Описывая свои переживания по поводу предстоящих родов, современные женщины, как ни странно, часто используют метафору, которая предельно точно воспроизводит форму архаического обряда инициации: посвящаемого проглатывает чудовище (Пропп). Это еще одно свидетельство того, что и современное сознание воспринимает внутреннюю сущность родов как обряд инициации: "Первый раз представление о родах было такое, как будто бы я, как жертва несчастная, в пасть к Ваалу по конвейеру качусь. Я почему говорю — конвейер, потому что именно как на дорожке — я могу не делать никакого движения, но меня все равно тащит и влечет. Это еще от неизвестности, там. Мне мерещилось, что-то там такое было. Но я старалась просто об этом не думать. И все эти заботы конечно тоже — я думала — господи, это значит привязан, много всяких мыслей было. Но и сам процесс родов — тоже он. Я помню, что как подумаю — сразу какая-то такая зубастая харя мерещилась. Не то чтобы я представляла себе зубастую рожу, а вот этот вот в глубине какой- то образ сразу всплывал — нечеткий, страшный. Именно вид какой-то темной пасти с огнем в глубине этой пасти, и что я туда провалюсь и не знаю, что там будет — может, даже помру. Но я просто старалась об этом не думать. Но все равно же так или иначе эти мысли приходят, и чем дальше, тем... Единственное, что я понимала — что не я первая, не я последняя, и не отвертишься — это не рассосется само, неизбежно. А второй раз я, конечно, боялась, но боялась уже совершенно определенного — что больно будет там это и еще раз".
В современном родильном обряде посвятителями женщины в таинство материнства, единственными носителями знания оказываются медики. Именно они конструируют картину происходящих событий и внушают ее как каждой отдельной пациентке, так и обществу в целом.
Эта "медицинская педагогика" становится возможной именно потому, что женщина на время как бы утрачивает возраст, опыт, знания, то есть превращается в бессмысленного ребенка, который ничего не знает и не умеет делать, "не умеет себя вести". Тем не менее никто не собирается "научить" ее рожать, объяснить ей, "как это делается". Предполагается полная монополия врачей на любую информацию, связанную с "авторитетным знанием". В некоторых случаях медики сопровождают происходящие события и свои действия объяснениями, комментариями, но неизменно в адаптированной "до уровня понимания профанов" форме: "У ребенка была жуткая гематома, потому что он стукнулся об нее внутри. Врачи говорили, что он как бы стукнулся башкой об забор". Попытки женщин вникнуть в ситуацию тут же пресекаются: "Я сразу спросила врача, к которому меня отправили по знакомству, что они собираются со мной делать. На это последовал лаконичный ответ, который мне не раз еще пришлось потом слышать: "Будем лечить". — "Как?" — "Нашими средствами"... Врач, восточная женщина Ирма Константиновна, меня осмотрела и тоже сказала: "Будем лечить". На вопрос: "Как?" она раздраженно спросила: "А вы что — медик?" "Но за всю свою жизнь я, когда спрашиваю, какое лекарство мне дают, отвечают обычно грубо. И я уже просто стала плохо больницы переносить, я уже старалась просто не спрашивать". "В послеродовом отделении первая врач мне очень не понравилась, потому что, когда начинаешь что-то спрашивать, она говорит: "На глупые вопросы я не отвечаю!"
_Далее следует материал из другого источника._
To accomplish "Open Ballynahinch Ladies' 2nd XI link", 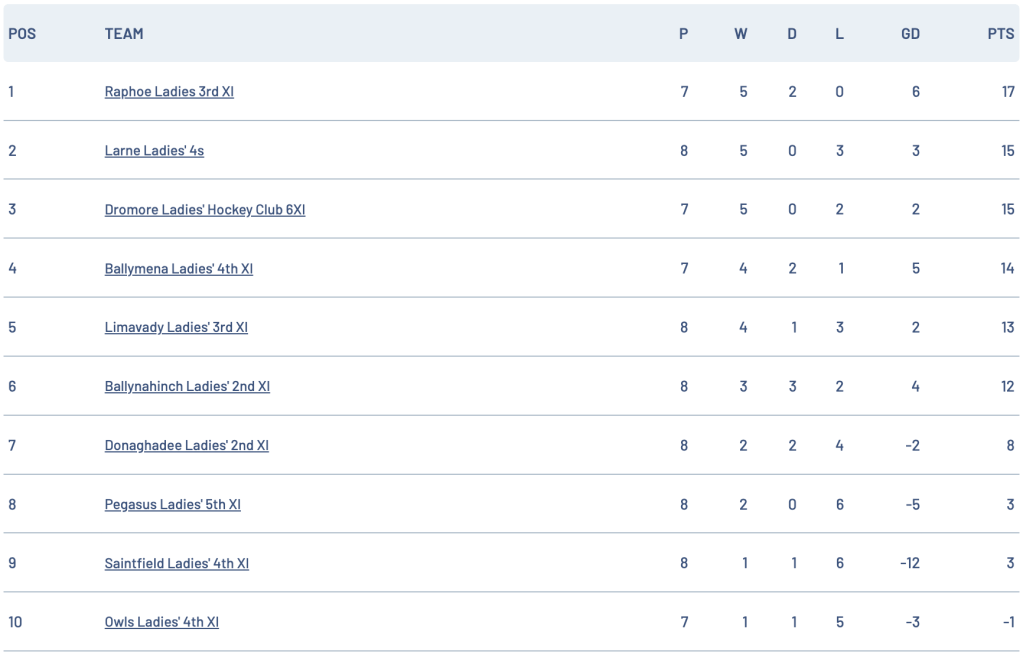I will click(x=187, y=387).
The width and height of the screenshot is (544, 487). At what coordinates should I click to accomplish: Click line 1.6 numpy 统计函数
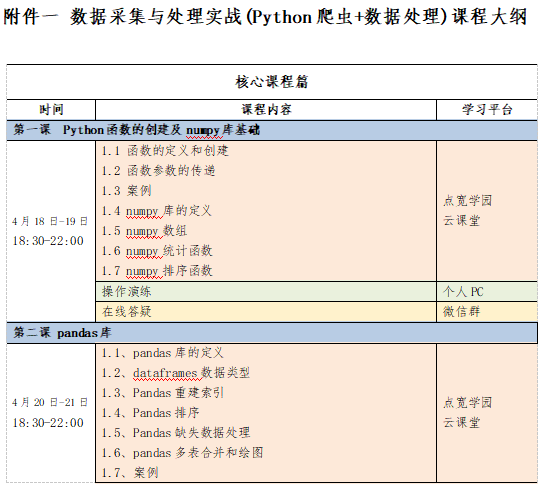pos(157,251)
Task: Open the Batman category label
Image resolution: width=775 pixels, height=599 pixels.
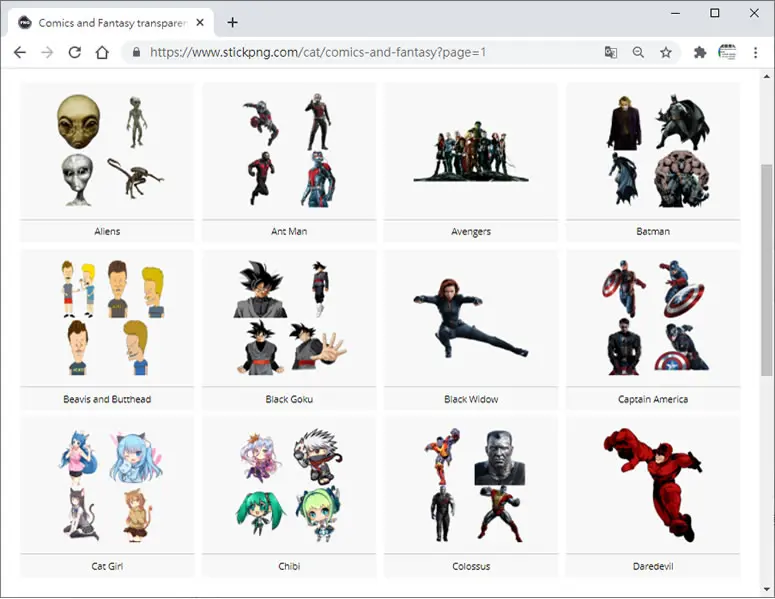Action: click(x=653, y=231)
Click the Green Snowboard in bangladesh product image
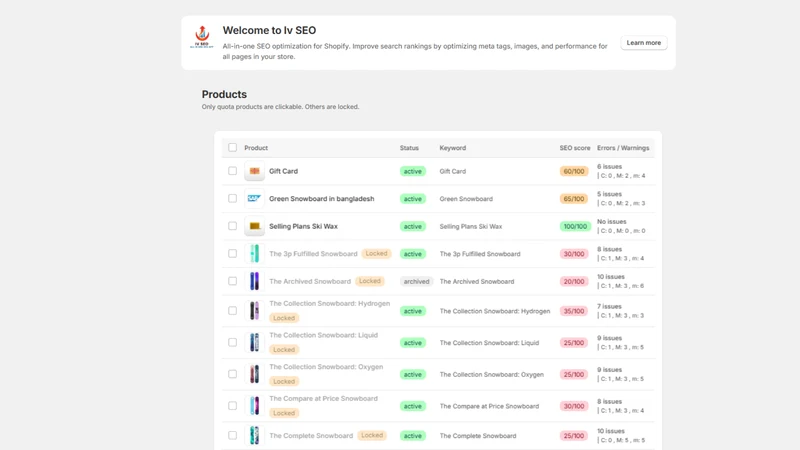Viewport: 800px width, 450px height. tap(254, 198)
Точно так же в традиционной русской культуре монополия на "авторитетное знание" о родах принадлежала повивальным бабкам: "Поставила. "Вставай вот так". Встала, она дак начала вот так гладить, гладить, там поясница. И потом как крыкнула, рот открыла А я как дура: "Бабушка, што такое?" — "Тфу, тфу, тфу" — начала плевать. Бабушка начала плевать. "Тфу, тфу — молчи ты ради бога, што таково. А всё, што надо, то и есть" <...> А што она в тазик склала, там не знаю я, што. Там токо водичцку вот я видела, а што уже там в той водичцке, я не знаю" (Власкина, запись 1996 года).
Узнавание "тайны" должно происходить на некоем мистическом уровне. Тогда становится понятным, почему советы и предписания даются медиками не прямо, а опосредованно — в форме угрозы, упрека, инвективы. Здесь избегают прямого называния, действует табу на имя, обо всем предпочитают говорить описательно. Такого рода иносказание характерно для традиционного обряда. С этой точки зрения показателен общепринятый эвфемистизм — команда, которой женщину призывают к родам: "Давай". "И я все время, пока сидела и ждала, пока меня примут, слышала такие крики: "Давай-давай-лавай-давай-давай! Давай-давай-давай-давай-давай! А парень один кричал: "Давай- давай-давай-давай-давай!", когда у меня схватка начиналась. Я плохо давала, конечно".